▶ _Work item_
Return the count of lines in the following records that include "link", and nothing more.

▶ _Records for processing_
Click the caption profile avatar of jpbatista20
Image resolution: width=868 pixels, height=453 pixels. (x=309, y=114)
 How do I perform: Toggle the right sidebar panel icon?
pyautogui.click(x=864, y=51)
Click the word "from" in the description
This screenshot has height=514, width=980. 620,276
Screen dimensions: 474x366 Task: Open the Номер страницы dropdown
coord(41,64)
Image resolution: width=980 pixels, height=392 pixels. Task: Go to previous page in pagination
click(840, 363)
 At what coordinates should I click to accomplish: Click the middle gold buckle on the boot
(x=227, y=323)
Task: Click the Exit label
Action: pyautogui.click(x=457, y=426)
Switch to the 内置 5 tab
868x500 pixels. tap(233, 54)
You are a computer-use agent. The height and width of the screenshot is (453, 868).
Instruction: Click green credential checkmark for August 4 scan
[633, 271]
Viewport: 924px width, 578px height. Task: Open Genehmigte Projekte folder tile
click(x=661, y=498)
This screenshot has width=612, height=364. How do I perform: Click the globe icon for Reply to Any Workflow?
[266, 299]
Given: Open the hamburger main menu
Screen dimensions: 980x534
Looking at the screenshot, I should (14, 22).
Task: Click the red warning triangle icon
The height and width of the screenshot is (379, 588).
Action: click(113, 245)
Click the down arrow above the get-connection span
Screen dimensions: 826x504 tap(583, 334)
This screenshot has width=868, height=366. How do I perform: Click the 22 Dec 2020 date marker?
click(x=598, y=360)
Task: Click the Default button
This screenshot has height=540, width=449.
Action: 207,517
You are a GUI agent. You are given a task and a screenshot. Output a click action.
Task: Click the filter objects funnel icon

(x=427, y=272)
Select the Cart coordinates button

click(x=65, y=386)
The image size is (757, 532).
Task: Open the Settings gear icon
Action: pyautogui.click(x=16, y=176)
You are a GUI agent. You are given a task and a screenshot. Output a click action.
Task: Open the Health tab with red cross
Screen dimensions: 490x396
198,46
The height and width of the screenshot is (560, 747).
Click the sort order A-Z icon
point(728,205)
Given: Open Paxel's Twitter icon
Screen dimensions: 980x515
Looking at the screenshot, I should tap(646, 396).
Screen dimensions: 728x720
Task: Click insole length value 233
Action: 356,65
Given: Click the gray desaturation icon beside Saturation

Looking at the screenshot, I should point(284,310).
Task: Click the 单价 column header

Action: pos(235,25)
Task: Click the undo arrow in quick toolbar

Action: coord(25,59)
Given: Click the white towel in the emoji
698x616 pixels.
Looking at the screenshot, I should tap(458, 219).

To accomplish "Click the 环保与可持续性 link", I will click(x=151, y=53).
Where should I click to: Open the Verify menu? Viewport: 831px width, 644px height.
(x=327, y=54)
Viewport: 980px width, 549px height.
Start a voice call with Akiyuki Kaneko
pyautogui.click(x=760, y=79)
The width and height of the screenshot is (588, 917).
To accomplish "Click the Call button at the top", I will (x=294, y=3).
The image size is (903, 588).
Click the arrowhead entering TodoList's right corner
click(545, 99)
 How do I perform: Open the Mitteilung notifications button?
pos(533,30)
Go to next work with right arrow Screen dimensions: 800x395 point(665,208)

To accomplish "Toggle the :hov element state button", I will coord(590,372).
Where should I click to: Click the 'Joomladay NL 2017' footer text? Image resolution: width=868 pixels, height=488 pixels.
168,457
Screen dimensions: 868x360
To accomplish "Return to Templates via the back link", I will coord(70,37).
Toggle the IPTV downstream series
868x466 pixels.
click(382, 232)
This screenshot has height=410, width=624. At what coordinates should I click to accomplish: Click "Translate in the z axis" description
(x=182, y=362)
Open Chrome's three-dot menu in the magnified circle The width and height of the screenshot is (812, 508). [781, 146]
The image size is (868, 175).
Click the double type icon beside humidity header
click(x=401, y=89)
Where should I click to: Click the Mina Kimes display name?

▶ _The answer_
2